*DATA SUPPLIED*.
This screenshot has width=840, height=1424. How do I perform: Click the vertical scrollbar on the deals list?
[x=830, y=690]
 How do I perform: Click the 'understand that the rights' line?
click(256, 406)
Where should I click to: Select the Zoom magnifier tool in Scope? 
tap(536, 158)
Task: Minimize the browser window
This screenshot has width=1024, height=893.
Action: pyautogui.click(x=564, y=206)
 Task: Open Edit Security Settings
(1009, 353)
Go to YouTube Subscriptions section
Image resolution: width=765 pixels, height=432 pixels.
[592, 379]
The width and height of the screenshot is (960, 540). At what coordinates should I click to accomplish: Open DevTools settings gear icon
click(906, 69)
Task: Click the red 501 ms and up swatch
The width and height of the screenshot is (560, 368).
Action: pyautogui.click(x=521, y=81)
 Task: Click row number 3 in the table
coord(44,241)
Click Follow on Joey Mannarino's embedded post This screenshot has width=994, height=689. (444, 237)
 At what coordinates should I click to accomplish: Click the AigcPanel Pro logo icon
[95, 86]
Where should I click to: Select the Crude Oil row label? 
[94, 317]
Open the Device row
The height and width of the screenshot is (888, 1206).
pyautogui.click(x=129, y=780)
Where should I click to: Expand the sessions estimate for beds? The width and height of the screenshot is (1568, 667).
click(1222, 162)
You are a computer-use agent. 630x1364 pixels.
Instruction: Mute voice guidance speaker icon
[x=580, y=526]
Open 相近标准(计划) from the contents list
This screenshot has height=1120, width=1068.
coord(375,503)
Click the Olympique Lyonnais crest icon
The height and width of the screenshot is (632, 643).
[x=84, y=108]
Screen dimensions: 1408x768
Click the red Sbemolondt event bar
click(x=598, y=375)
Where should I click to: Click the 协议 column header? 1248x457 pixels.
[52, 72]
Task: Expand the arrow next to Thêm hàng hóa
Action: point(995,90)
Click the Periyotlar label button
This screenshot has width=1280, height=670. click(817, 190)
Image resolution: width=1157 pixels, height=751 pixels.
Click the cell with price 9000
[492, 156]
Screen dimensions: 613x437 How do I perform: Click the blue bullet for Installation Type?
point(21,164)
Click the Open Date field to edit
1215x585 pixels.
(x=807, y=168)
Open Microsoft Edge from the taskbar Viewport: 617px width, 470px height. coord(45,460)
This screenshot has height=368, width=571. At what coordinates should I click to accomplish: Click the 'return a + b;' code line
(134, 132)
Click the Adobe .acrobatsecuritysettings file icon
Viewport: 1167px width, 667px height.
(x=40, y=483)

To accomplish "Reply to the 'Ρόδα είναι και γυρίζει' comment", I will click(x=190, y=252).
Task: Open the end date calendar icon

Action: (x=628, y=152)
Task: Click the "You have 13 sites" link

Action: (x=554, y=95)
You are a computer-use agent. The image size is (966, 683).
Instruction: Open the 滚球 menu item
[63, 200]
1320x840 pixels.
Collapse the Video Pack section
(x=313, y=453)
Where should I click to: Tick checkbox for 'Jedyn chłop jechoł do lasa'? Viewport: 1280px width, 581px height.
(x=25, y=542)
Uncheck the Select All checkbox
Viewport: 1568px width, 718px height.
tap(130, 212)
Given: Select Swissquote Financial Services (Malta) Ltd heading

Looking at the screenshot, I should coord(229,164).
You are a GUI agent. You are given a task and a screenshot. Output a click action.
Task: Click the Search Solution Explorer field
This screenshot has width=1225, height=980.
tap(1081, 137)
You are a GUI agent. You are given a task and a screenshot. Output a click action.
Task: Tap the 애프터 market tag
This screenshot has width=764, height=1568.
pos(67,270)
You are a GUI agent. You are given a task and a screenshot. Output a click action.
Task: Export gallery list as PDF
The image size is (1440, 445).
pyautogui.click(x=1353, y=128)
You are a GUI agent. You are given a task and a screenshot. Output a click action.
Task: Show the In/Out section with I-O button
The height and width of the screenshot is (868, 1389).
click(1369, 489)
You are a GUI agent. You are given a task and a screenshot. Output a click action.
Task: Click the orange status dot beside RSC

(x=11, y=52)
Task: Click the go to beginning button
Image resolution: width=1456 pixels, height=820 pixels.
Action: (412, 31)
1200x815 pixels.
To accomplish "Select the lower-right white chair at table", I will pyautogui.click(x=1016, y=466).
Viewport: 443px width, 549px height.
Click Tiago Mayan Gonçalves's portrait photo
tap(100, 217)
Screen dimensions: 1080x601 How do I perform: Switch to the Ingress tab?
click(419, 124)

*YOUR TASK*. Give the data again. Keep every line identical.

*ANSWER TO THIS PROBLEM*.
This screenshot has width=840, height=1424. How do I perform: Click the vertical scrollbar on the deals list?
[x=830, y=690]
 How do I perform: Click the 'understand that the rights' line?
click(256, 406)
Where should I click to: Select the Zoom magnifier tool in Scope? 
tap(536, 158)
Task: Minimize the browser window
This screenshot has width=1024, height=893.
Action: pyautogui.click(x=564, y=206)
 Task: Open Edit Security Settings
(1009, 353)
Go to YouTube Subscriptions section
Image resolution: width=765 pixels, height=432 pixels.
[592, 379]
The width and height of the screenshot is (960, 540). At what coordinates should I click to accomplish: Open DevTools settings gear icon
click(906, 69)
Task: Click the red 501 ms and up swatch
The width and height of the screenshot is (560, 368).
Action: pyautogui.click(x=521, y=81)
 Task: Click row number 3 in the table
coord(44,241)
Click Follow on Joey Mannarino's embedded post This screenshot has width=994, height=689. (444, 237)
 At what coordinates should I click to accomplish: Click the AigcPanel Pro logo icon
[95, 86]
Where should I click to: Select the Crude Oil row label? 
[94, 317]
Open the Device row
The height and width of the screenshot is (888, 1206).
pyautogui.click(x=129, y=780)
Where should I click to: Expand the sessions estimate for beds? The width and height of the screenshot is (1568, 667).
click(1222, 162)
You are a computer-use agent. 630x1364 pixels.
Instruction: Mute voice guidance speaker icon
[x=580, y=526]
Open 相近标准(计划) from the contents list
This screenshot has height=1120, width=1068.
coord(375,503)
Click the Olympique Lyonnais crest icon
The height and width of the screenshot is (632, 643).
[x=84, y=108]
Screen dimensions: 1408x768
Click the red Sbemolondt event bar
click(x=598, y=375)
Where should I click to: Click the 协议 column header? 1248x457 pixels.
[52, 72]
Task: Expand the arrow next to Thêm hàng hóa
Action: point(995,90)
Click the Periyotlar label button
This screenshot has width=1280, height=670. click(817, 190)
Image resolution: width=1157 pixels, height=751 pixels.
Click the cell with price 9000
[492, 156]
Screen dimensions: 613x437 How do I perform: Click the blue bullet for Installation Type?
point(21,164)
Click the Open Date field to edit
1215x585 pixels.
(x=807, y=168)
Open Microsoft Edge from the taskbar Viewport: 617px width, 470px height. coord(45,460)
This screenshot has height=368, width=571. At what coordinates should I click to accomplish: Click the 'return a + b;' code line
(134, 132)
Click the Adobe .acrobatsecuritysettings file icon
Viewport: 1167px width, 667px height.
(x=40, y=483)

To accomplish "Reply to the 'Ρόδα είναι και γυρίζει' comment", I will click(x=190, y=252).
Task: Open the end date calendar icon

Action: (x=628, y=152)
Task: Click the "You have 13 sites" link

Action: (x=554, y=95)
You are a computer-use agent. The image size is (966, 683).
Instruction: Open the 滚球 menu item
[63, 200]
1320x840 pixels.
Collapse the Video Pack section
(x=313, y=453)
Where should I click to: Tick checkbox for 'Jedyn chłop jechoł do lasa'? Viewport: 1280px width, 581px height.
(x=25, y=542)
Uncheck the Select All checkbox
Viewport: 1568px width, 718px height.
tap(130, 212)
Given: Select Swissquote Financial Services (Malta) Ltd heading

Looking at the screenshot, I should coord(229,164).
You are a GUI agent. You are given a task and a screenshot. Output a click action.
Task: Click the Search Solution Explorer field
This screenshot has width=1225, height=980.
tap(1081, 137)
You are a GUI agent. You are given a task and a screenshot. Output a click action.
Task: Tap the 애프터 market tag
This screenshot has width=764, height=1568.
pos(67,270)
You are a GUI agent. You are given a task and a screenshot. Output a click action.
Task: Export gallery list as PDF
The image size is (1440, 445).
pyautogui.click(x=1353, y=128)
You are a GUI agent. You are given a task and a screenshot. Output a click action.
Task: Show the In/Out section with I-O button
The height and width of the screenshot is (868, 1389).
click(1369, 489)
You are a GUI agent. You are given a task and a screenshot. Output a click action.
Task: Click the orange status dot beside RSC

(x=11, y=52)
Task: Click the go to beginning button
Image resolution: width=1456 pixels, height=820 pixels.
Action: (412, 31)
1200x815 pixels.
To accomplish "Select the lower-right white chair at table", I will pyautogui.click(x=1016, y=466).
Viewport: 443px width, 549px height.
Click Tiago Mayan Gonçalves's portrait photo
tap(100, 217)
Screen dimensions: 1080x601 How do I perform: Switch to the Ingress tab?
click(419, 124)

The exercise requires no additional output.